Le cifre al netto

Qualora si tratti di lordo dipendente, applicando una tassazione media del 35%, la somma che effettivamente il personale della scuola si ritroverà in più in busta paga tra un mese sarà tra i 55 e i 71 euro. Qualora, invece, quelle somme indicate si riferiscano al netto del lordo Stato, quindi da dividere per 1,3838, dunque soggette anche ad altre ritenute fiscali e previdenziali, il discorso cambia, segnala ancora il sindacato. Perché, applicando il coefficiente dell’1,3838, si scenderebbe subito a meno di 62 euro e poi, tassando la quota sempre del 35% medio, la cifra finale netta si fermerebbe a 40 euro. Con differenze in base a categorie e fascia di collocazione stipendiale.

L’aumento massimo effettivo dovrebbe essere di appena 52 euro netti e riguarda i docenti della scuola superiore a fine carriera. Sempre rimanendo nella categoria dei docenti, si scende man mano, fino ad arrivare ad un incremento medio netto di appena 41 euro riguardante i maestri della scuola dell’infanzia neo assunti.
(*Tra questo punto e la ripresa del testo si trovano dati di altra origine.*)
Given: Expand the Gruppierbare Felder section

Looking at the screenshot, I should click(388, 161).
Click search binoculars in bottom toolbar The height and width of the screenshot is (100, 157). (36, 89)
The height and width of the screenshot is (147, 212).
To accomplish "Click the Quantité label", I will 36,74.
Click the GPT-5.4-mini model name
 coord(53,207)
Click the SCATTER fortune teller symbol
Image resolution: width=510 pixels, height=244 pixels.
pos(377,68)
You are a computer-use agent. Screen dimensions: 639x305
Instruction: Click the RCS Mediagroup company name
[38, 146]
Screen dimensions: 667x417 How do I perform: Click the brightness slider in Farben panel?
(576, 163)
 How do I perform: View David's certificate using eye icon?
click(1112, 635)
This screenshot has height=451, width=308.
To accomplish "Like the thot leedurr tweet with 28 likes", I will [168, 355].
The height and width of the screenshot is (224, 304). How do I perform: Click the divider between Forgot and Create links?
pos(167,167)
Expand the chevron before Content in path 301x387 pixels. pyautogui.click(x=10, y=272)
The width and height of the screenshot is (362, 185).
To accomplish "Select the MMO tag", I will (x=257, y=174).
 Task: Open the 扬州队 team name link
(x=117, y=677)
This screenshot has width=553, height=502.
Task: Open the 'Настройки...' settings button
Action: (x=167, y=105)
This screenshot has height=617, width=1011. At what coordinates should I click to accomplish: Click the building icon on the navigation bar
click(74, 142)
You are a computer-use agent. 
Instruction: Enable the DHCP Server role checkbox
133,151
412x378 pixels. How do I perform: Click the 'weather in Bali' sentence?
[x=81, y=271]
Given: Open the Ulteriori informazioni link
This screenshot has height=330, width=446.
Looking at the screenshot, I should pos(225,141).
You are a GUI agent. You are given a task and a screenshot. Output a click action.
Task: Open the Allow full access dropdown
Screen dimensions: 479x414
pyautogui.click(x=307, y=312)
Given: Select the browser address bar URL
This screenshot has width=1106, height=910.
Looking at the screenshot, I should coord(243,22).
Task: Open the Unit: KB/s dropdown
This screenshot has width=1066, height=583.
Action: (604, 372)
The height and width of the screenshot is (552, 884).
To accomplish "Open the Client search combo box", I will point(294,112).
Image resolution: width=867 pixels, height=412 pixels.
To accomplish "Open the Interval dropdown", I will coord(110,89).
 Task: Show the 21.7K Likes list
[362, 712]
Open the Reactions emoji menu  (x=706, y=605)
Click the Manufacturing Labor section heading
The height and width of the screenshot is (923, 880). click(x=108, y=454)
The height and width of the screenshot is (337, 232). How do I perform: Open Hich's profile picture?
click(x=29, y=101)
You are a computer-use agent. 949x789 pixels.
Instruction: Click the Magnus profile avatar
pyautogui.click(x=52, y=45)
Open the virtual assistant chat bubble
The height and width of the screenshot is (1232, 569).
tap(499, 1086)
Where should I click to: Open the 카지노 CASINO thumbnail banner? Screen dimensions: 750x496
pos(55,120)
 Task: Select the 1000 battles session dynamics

Tra il personale Ata le somme sono ancora più modeste: si va dai 50 euro netti di un Direttore dei servizi generali ed amministrativi a fine carriera, quindi con oltre 35 anni di anzianità, fino ai 37 euro del collaboratore scolastico con una anzianità di servizio inferiore agli otto anni.

AUMENTI STIPENDIALI DOCENTI

CATEGORIA FASCIA AUMENTO 

LORDO

STATO               AUMENTO  NETTO            

Scuola dell’infanzia e primaria 0-8 85,50 euro                      41 euro
9-14 86,50 euro
15-20 88,80 euro
21-27 89,80 euro
28-34 93,70 euro
+35 97,70 euro                      46 euro
Scuola secondaria di I grado 0-8 85,50 euro                      41 euro
9-14 87,50 euro
15-20 89,80 euro
21-27 92,80 euro
28-34 101,70 euro
+35 106,70 euro                    50 euro
Scuola secondaria di II grado (ITP) 0-8 85,50 euro                      41 euro
9-14 86,50 euro
15-20 89,80 euro
21-27 91,80 euro
28-34 95,70 euro
+35 99,70 euro                     47 euro
Scuola secondaria II grado (laureati) 0-8 85,50 euro                     41 euro
9-14 88,50 euro
15-20 91,80 euro
21-27 97,80 euro
28-34 106,70 euro
+35 110,70 euro                   52 euro

 

AUMENTI STIPENDIALI PERSONALE ATA

CATEGORIA FASCIA AUMENTOLORDO STATO     AUMENTO    NETTO
Collaboratore scolastico 0-8 80,40 euro     37 euro
9-14 82,40 euro
15-20 83,40 euro
21-27 85,40 euro
28-34 86,40 euro
+35 88,40 euro     42 euro
Collaboratore scolastico dei servizi/addetto aziende agrarie 0-8 81,20 euro     38 euro
9-14 82,20 euro
15-20 84,20 euro
21-27 85,20 euro
28-34 87,20 euro
+35 89,20 euro     42 euro
Assistente tecnico, amministrativo, infermiere, guardarobiere 0-8 81,20     38 euro
9-14 82,20 euro
15-20 84,20 euro
21-27 85,20 euro
28-34 87,20 euro
+35 89,20 euro    42 euro
D.S.G.A. 0-8 81,50 euro    38 euro
9-14 83,50 euro
15-20 86,50 euro
21-27 90,50 euro
28-34 98,50 euro
+35 105,50 euro   50 euro

Gli arretrati

Come già segnalato da La Tecnica della Scuola, con un articolo a firma di Reginaldo Palermo, il contratto copre il triennio 2016/2018: quindi per il periodo 1° gennaio 2016-28 febbraio 2018 tutto il personale in servizio percepirà una somma pari agli aumenti previsti per il 2016, per il 2017 e per i primi 2 mesi del 2018.
Il calcolo degli arretrati si presenta tutto sommato abbastanza semplice: si moltiplica per l’aumento previsto per il 2016 per 13 (12 mensilità + tredicesima) e quello del 2017 per 15 (12 mesi del 2017 + tredicesima + gennaio e febbraio 2018). Quindi si sommano i due arretrati e si ottiene il totale dell’arretrato.